● THE TASK
The result should be an exact copy of only the lines from the one with "This screenshot has height=753, width=1568." through the last line of the data below, with pictures omitted.

══ AVAILABLE DATA

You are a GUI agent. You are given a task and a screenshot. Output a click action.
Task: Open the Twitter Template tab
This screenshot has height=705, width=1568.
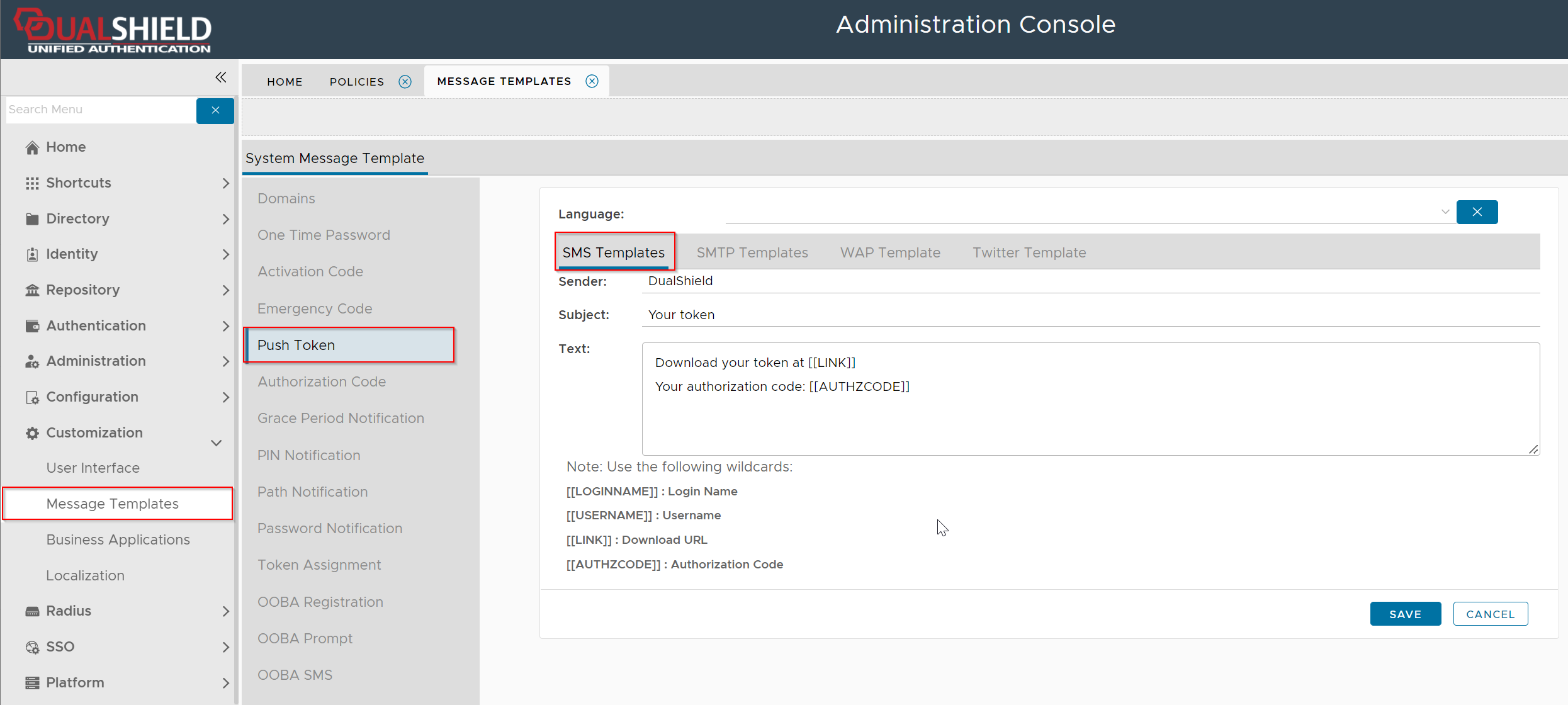coord(1029,252)
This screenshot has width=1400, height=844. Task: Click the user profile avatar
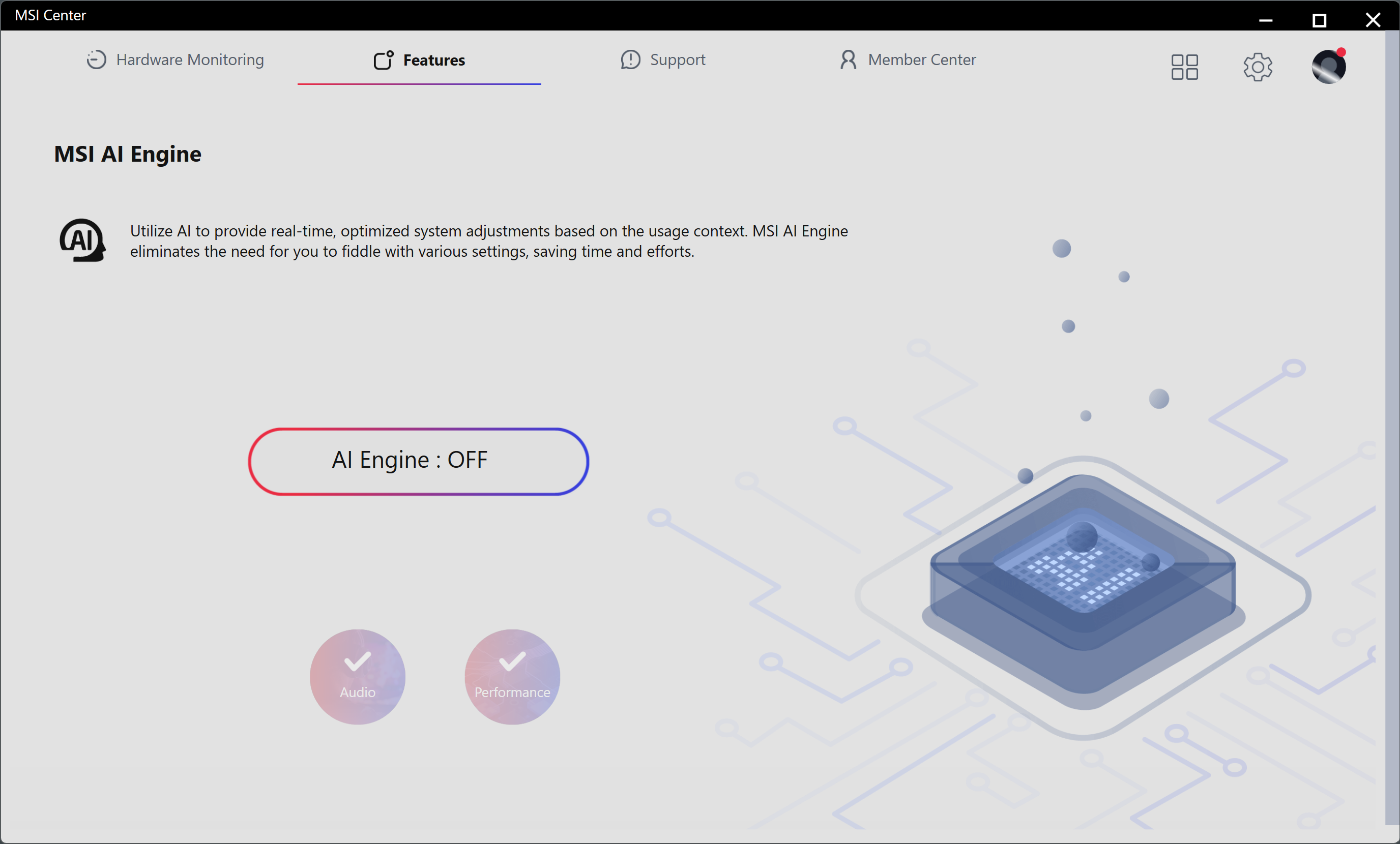tap(1328, 67)
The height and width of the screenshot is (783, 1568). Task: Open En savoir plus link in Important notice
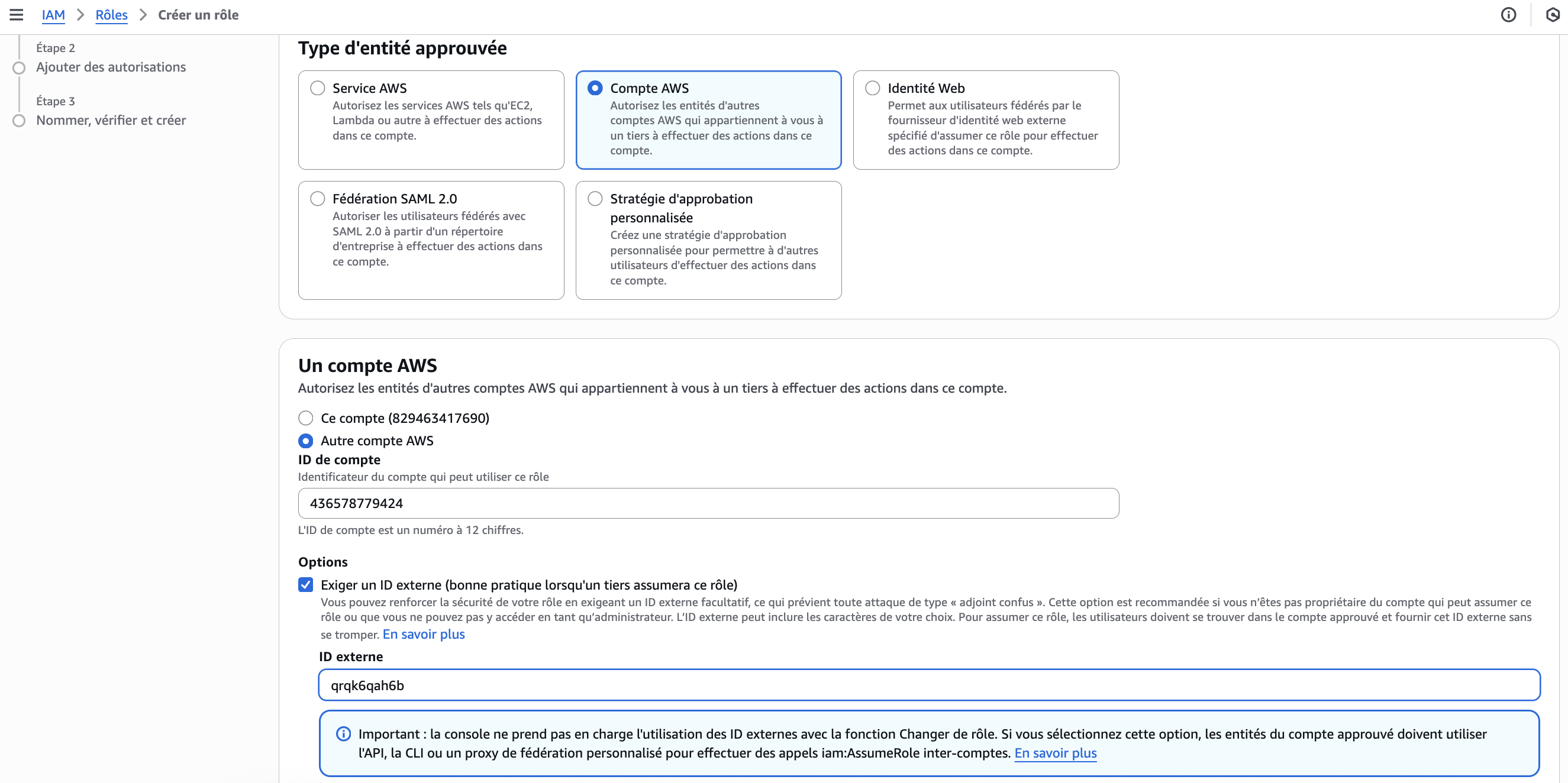tap(1055, 753)
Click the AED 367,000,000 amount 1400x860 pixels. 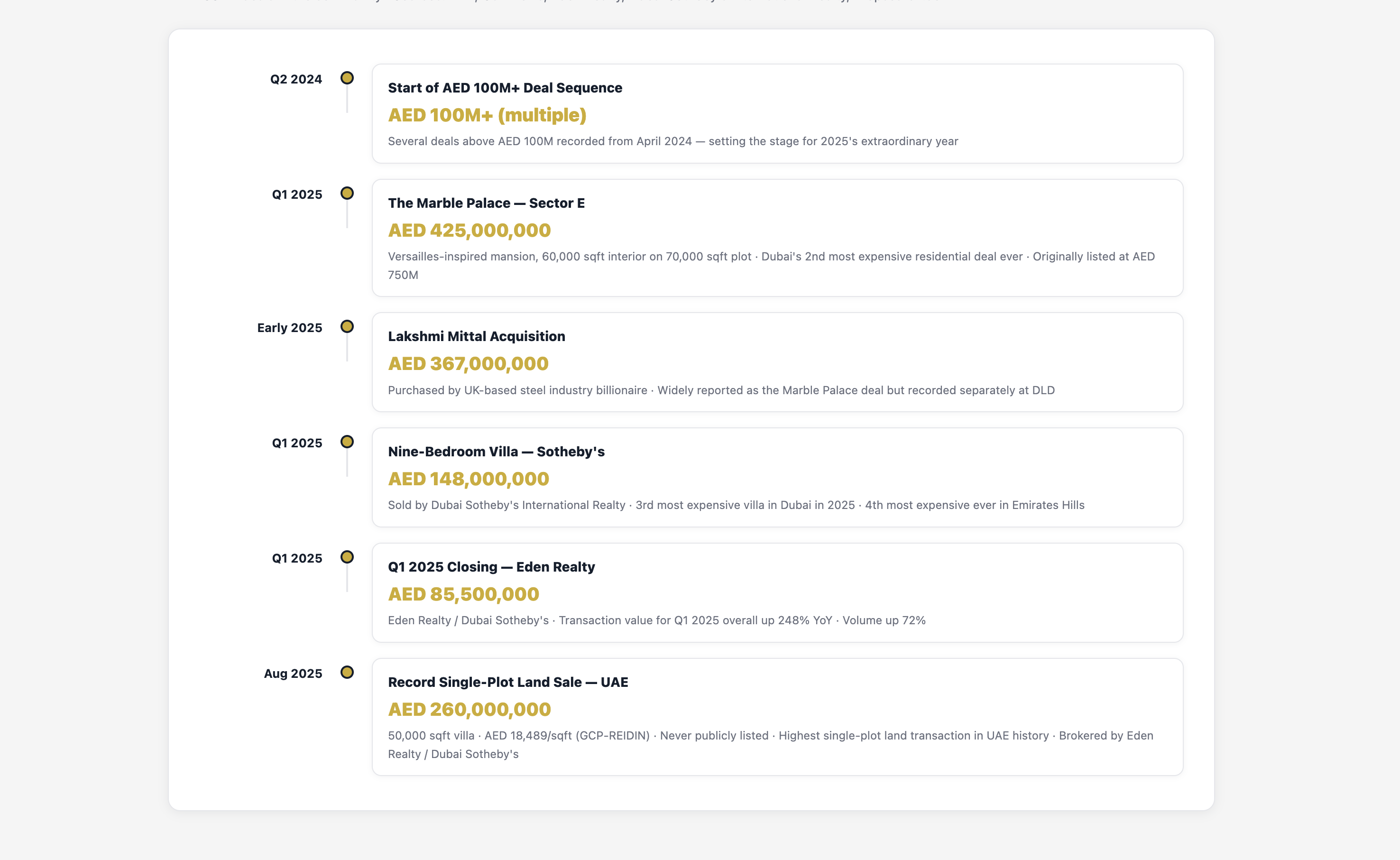(468, 363)
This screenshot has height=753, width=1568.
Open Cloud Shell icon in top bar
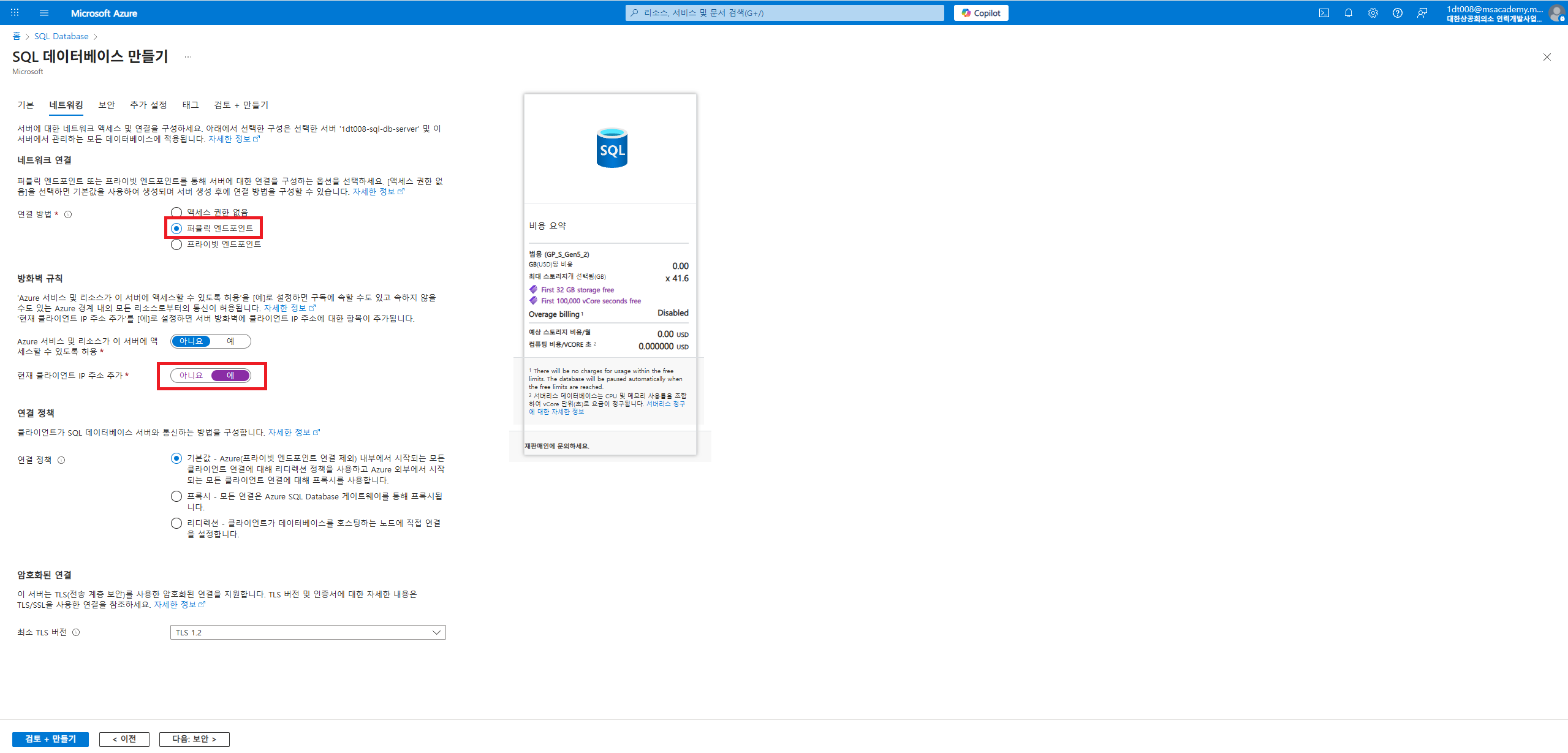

════

● YOUR SOLUTION
This screenshot has height=753, width=1568.
Open Cloud Shell icon in top bar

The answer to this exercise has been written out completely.